TopCareer.id – Ekonom Institute for Development of Economics and Finance (Indef) kembali mengingatkan pemerintah tentang berbagai risiko dari kenaikan tarif pajak pertambahan nilai atau PPN naik jadi 12 persen.
Kepala Pusat Makroekonomi dan Keuangan Indef M. Rizal Taufikurahman mengatakan PPN naik ke 12 persen punya risiko menurunkan Produk Domestik Bruto (PDB).
“Kalau kita lihat PDB kita akan turun 0,17 persen,” kata Rizal dalam diskusi daring bertajuk PPN 12%: Solusi atau Beban Baru beberapa waktu lalu, ditulis Kamis (5/12/2024).
Ia mengatakan, penurunan ini terkait dengan anjloknya konsumsi rumah tangga dan penyerapan jumlah tenaga kerja.
Dalam pemaparannya, Rizal mengatakan kenaikan PPN 12 persen juga dapat mendorong terjadinya inflasi, serta menambah beban kelompok rentan dan miskin.
“Kemudian mengurangi daya saing ekspor kita. Bayangkan kalau PPN naik, maka di sisi suplai industri akan naik overhead-nya.

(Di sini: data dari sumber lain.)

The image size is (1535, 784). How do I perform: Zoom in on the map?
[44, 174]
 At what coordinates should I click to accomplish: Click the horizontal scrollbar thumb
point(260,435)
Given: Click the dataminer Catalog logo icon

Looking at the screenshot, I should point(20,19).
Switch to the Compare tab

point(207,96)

Kalau dia overhead maka harga produk yang diekspor juga naik,” kata Rizal.
Baca Juga: Gara-Gara PPN 12 Persen, Beban Gen Z dan Milenial Bakal Makin Berat
Dari situ, harga barang di domestik dan jasa juga akan naik, yang berpengaruh pada harga barang dan jasa yang terkait dengan pajak penghasilan.

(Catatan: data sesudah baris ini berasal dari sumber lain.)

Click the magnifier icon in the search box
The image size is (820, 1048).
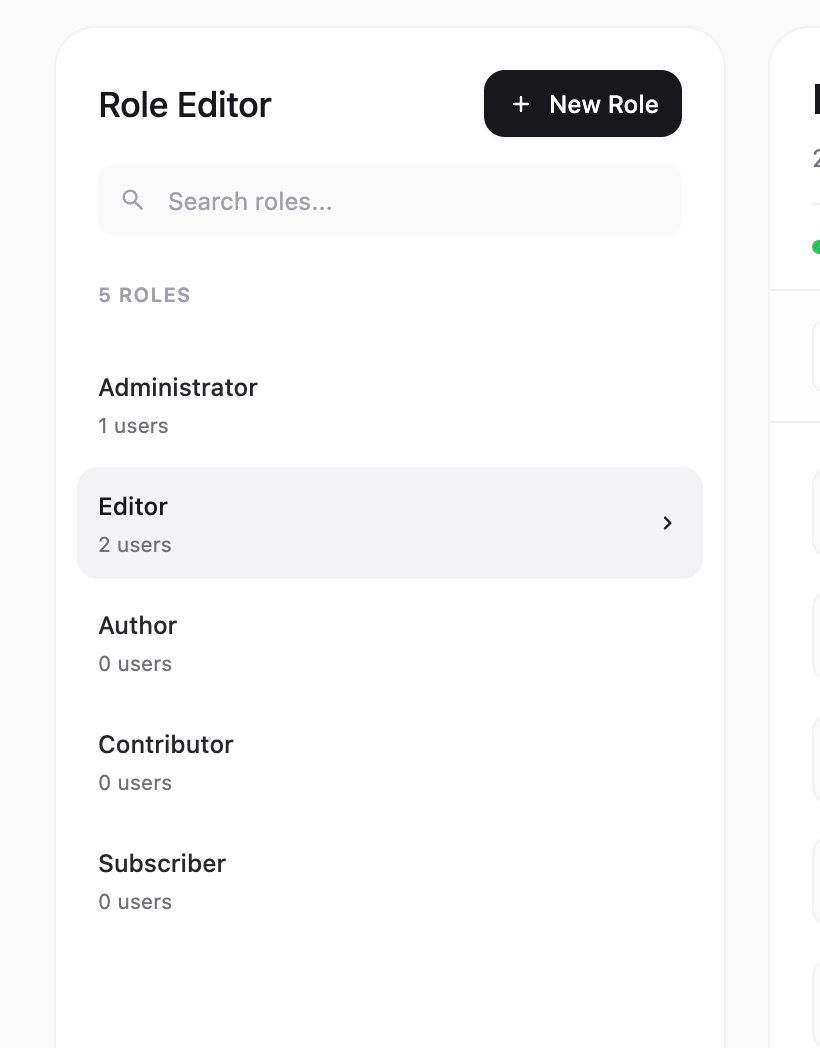click(132, 200)
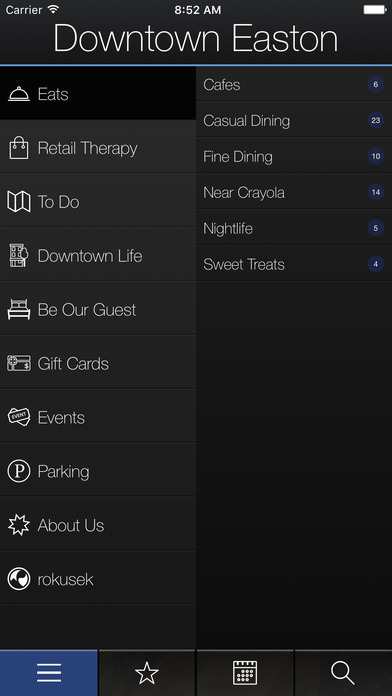Open the hamburger menu tab

point(49,673)
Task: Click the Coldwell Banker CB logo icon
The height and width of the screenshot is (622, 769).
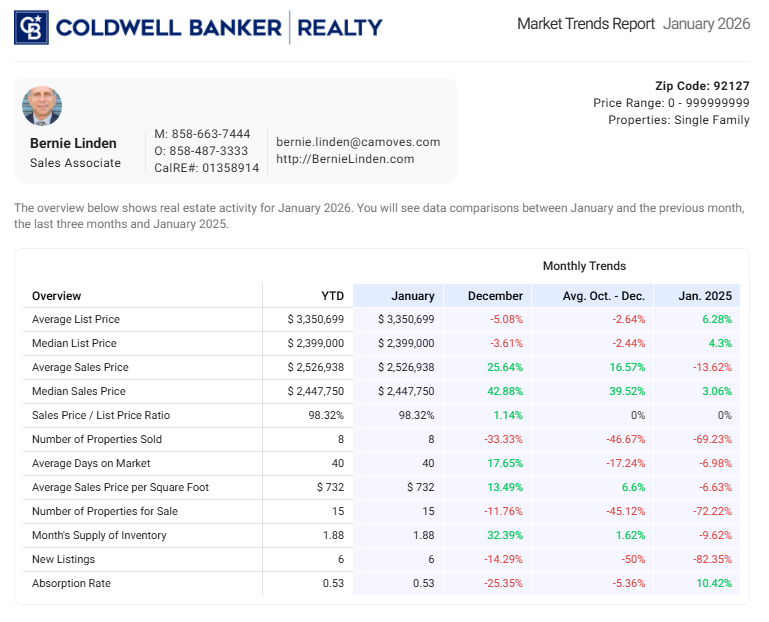Action: coord(30,27)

“Apa maknanya? Ya inflasi. Kalau inflasi, dari sisi konsumsi apakah kira-kira daya beli akan naik? Ya tentu akan turun,” Rizal berucap.
Dengan kenaikan tersebut, gaji buruh pun juga akan turun akibat beban pengeluaran yang lebih tinggi, karena PPN naik meningkatkan harga pokok penjualan (HPP) barang-barang.

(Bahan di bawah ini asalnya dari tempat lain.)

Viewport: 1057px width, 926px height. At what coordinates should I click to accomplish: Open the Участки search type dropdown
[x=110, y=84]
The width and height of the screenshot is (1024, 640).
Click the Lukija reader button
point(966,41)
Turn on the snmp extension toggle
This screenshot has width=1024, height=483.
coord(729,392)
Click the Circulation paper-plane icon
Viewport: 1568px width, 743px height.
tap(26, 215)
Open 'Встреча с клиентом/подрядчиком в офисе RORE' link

Risiko lainnya adalah meningkatnya tax avoidance atau penghindaran pajak di sektor dengan informalitas yang tinggi.
“Terutama di sektor keuangan nih, itu juga akan terjadi. Termasuk juga daya saing industri-industri riil yang sebagian padat karya, yang di-support oleh mesin,” kata Rizal.
Baca Juga: PPN 12 Persen Cekik Buruh dan Rakyat Kecil, KSPI: Mirip Kebijakan Kolonial
Rizal pun menegaskan strategi untuk meningkatkan PPN harus benar-benar mempertimbangkan aspek ekonomi, sosial, dan administrasi.
Hal ini agar kebijakan tersebut tidak menimbulkan beban yang berlebihan pada masyarakat, serta tetap memberikan kontribusi pada penerimaan negara.
Selain itu, dengan adanya potensi kebijakan fiskal dari sektor lain pada 2025 seperti kenaikan biaya rumah atau pajak-pajak lain, Rizal merekomendasikan PPN 12 persen perlu ditinjau ulang bahkan jika perlu ditunda.